* [Task] Exactly the lines from the one containing "[Share on Facebook] (274, 620)" through the end of the data below are to be reproduced, and nothing besides them.

Items from a dataset
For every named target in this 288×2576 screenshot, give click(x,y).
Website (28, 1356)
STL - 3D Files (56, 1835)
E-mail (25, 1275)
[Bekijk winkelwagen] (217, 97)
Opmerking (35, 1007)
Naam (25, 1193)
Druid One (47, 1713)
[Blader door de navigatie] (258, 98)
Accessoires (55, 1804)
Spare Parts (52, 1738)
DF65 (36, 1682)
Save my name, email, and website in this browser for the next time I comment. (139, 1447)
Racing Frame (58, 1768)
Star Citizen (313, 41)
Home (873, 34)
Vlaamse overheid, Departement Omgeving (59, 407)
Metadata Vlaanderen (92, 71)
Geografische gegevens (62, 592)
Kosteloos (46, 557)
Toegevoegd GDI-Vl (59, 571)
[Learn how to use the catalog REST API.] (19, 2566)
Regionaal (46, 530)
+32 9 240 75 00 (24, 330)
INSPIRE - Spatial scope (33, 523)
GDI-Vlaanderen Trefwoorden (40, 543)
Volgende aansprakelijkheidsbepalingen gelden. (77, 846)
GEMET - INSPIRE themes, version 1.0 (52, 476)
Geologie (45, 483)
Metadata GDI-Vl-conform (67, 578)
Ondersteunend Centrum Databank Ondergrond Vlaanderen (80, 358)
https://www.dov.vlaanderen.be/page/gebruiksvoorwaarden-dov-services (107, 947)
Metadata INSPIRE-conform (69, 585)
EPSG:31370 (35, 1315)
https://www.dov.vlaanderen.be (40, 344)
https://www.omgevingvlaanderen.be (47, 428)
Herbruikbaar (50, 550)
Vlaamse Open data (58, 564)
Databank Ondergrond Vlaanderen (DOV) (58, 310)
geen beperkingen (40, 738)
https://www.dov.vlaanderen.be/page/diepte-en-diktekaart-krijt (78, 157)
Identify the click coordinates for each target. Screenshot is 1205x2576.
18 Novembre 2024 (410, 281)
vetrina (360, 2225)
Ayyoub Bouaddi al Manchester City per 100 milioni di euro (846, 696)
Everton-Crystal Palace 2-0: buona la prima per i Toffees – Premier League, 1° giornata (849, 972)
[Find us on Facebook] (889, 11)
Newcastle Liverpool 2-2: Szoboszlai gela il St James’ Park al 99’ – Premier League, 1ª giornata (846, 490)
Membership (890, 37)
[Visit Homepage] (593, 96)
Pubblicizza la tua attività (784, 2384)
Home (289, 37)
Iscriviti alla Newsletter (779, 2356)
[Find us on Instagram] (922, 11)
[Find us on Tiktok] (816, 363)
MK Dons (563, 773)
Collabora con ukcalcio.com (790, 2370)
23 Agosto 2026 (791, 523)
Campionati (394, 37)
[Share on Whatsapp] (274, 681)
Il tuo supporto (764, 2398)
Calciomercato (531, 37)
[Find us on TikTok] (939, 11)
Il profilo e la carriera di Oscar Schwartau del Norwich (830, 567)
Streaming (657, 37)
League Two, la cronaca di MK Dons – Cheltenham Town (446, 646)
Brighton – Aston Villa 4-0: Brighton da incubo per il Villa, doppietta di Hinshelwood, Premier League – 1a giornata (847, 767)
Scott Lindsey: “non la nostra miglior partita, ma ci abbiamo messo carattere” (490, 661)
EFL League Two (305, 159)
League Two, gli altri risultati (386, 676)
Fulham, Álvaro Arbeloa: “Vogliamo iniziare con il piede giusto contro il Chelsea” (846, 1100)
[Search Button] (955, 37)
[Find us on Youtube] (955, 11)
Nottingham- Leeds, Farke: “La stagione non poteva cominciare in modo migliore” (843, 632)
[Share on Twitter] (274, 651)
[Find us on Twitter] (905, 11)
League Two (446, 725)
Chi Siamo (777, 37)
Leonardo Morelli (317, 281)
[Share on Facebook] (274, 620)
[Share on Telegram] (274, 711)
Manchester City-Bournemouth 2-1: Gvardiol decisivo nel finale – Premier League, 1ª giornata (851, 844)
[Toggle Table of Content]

* [Exercise answer]
[Share on Facebook] (274, 620)
[Share on Telegram] (274, 711)
Manchester City-Bournemouth 2-1: Gvardiol decisivo nel finale – Premier League, 1ª giornata (851, 844)
[Toggle Table of Content]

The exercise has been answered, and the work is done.